==== Record excerpts

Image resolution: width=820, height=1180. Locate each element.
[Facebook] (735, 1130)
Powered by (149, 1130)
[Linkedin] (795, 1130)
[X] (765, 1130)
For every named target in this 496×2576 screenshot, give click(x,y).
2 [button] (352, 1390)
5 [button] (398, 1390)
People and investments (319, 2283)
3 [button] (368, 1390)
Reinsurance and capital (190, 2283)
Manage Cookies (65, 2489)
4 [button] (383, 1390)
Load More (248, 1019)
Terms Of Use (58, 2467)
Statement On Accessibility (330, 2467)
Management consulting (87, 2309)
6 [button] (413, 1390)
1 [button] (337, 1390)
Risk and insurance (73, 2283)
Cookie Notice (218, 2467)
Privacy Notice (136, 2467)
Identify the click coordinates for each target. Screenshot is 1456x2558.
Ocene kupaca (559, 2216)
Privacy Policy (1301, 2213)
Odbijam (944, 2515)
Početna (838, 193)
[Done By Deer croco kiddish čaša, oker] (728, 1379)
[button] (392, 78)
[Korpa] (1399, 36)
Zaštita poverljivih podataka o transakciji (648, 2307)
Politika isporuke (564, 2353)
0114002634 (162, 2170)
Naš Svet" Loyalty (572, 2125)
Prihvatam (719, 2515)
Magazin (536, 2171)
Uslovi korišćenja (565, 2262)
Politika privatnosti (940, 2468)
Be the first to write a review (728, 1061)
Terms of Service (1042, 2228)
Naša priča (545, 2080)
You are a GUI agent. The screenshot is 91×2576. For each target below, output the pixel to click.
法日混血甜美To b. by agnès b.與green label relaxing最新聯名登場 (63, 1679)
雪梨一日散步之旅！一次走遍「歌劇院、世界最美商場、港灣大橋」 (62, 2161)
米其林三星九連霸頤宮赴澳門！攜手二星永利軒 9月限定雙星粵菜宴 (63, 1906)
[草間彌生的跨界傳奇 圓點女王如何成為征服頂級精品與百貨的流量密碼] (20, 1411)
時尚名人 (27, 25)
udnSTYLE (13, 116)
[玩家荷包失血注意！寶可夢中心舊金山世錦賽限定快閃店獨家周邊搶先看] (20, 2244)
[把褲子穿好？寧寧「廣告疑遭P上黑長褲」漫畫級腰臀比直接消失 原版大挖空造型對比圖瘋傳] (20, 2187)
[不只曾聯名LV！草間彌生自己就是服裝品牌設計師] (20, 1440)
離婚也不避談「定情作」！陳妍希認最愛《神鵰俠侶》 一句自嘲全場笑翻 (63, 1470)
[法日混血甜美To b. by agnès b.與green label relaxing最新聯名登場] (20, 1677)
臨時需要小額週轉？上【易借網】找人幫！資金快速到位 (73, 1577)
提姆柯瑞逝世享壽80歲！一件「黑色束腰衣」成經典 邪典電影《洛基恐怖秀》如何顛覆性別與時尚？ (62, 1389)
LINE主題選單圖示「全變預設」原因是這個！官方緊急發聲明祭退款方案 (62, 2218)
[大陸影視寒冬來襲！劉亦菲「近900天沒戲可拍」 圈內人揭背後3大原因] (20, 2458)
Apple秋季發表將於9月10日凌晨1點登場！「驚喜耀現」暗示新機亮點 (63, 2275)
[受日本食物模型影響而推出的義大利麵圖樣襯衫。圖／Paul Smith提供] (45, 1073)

========

* **About this task**
Every line in the material must be retyped exactly, with none omitted.

* **Written solution**
Image resolution: width=820, height=1180. Locate each element.
[Facebook] (735, 1130)
Powered by (149, 1130)
[Linkedin] (795, 1130)
[X] (765, 1130)
For every named target in this 496×2576 screenshot, give click(x,y).
2 [button] (352, 1390)
5 [button] (398, 1390)
People and investments (319, 2283)
3 [button] (368, 1390)
Reinsurance and capital (190, 2283)
Manage Cookies (65, 2489)
4 [button] (383, 1390)
Load More (248, 1019)
Terms Of Use (58, 2467)
Statement On Accessibility (330, 2467)
Management consulting (87, 2309)
6 [button] (413, 1390)
1 [button] (337, 1390)
Risk and insurance (73, 2283)
Cookie Notice (218, 2467)
Privacy Notice (136, 2467)
Identify the click coordinates for each target. Screenshot is 1456x2558.
Ocene kupaca (559, 2216)
Privacy Policy (1301, 2213)
Odbijam (944, 2515)
Početna (838, 193)
[Done By Deer croco kiddish čaša, oker] (728, 1379)
[button] (392, 78)
[Korpa] (1399, 36)
Zaštita poverljivih podataka o transakciji (648, 2307)
Politika isporuke (564, 2353)
0114002634 (162, 2170)
Naš Svet" Loyalty (572, 2125)
Prihvatam (719, 2515)
Magazin (536, 2171)
Uslovi korišćenja (565, 2262)
Politika privatnosti (940, 2468)
Be the first to write a review (728, 1061)
Terms of Service (1042, 2228)
Naša priča (545, 2080)
You are a GUI agent. The screenshot is 91×2576. For each target below, output the pixel to click.
法日混血甜美To b. by agnès b.與green label relaxing最新聯名登場 (63, 1679)
雪梨一日散步之旅！一次走遍「歌劇院、世界最美商場、港灣大橋」 (62, 2161)
米其林三星九連霸頤宮赴澳門！攜手二星永利軒 9月限定雙星粵菜宴 (63, 1906)
[草間彌生的跨界傳奇 圓點女王如何成為征服頂級精品與百貨的流量密碼] (20, 1411)
時尚名人 (27, 25)
udnSTYLE (13, 116)
[玩家荷包失血注意！寶可夢中心舊金山世錦賽限定快閃店獨家周邊搶先看] (20, 2244)
[把褲子穿好？寧寧「廣告疑遭P上黑長褲」漫畫級腰臀比直接消失 原版大挖空造型對比圖瘋傳] (20, 2187)
[不只曾聯名LV！草間彌生自己就是服裝品牌設計師] (20, 1440)
離婚也不避談「定情作」！陳妍希認最愛《神鵰俠侶》 一句自嘲全場笑翻 (63, 1470)
[法日混血甜美To b. by agnès b.與green label relaxing最新聯名登場] (20, 1677)
臨時需要小額週轉？上【易借網】找人幫！資金快速到位 (73, 1577)
提姆柯瑞逝世享壽80歲！一件「黑色束腰衣」成經典 邪典電影《洛基恐怖秀》如何顛覆性別與時尚？ (62, 1389)
LINE主題選單圖示「全變預設」原因是這個！官方緊急發聲明祭退款方案 (62, 2218)
[大陸影視寒冬來襲！劉亦菲「近900天沒戲可拍」 圈內人揭背後3大原因] (20, 2458)
Apple秋季發表將於9月10日凌晨1點登場！「驚喜耀現」暗示新機亮點 (63, 2275)
[受日本食物模型影響而推出的義大利麵圖樣襯衫。圖／Paul Smith提供] (45, 1073)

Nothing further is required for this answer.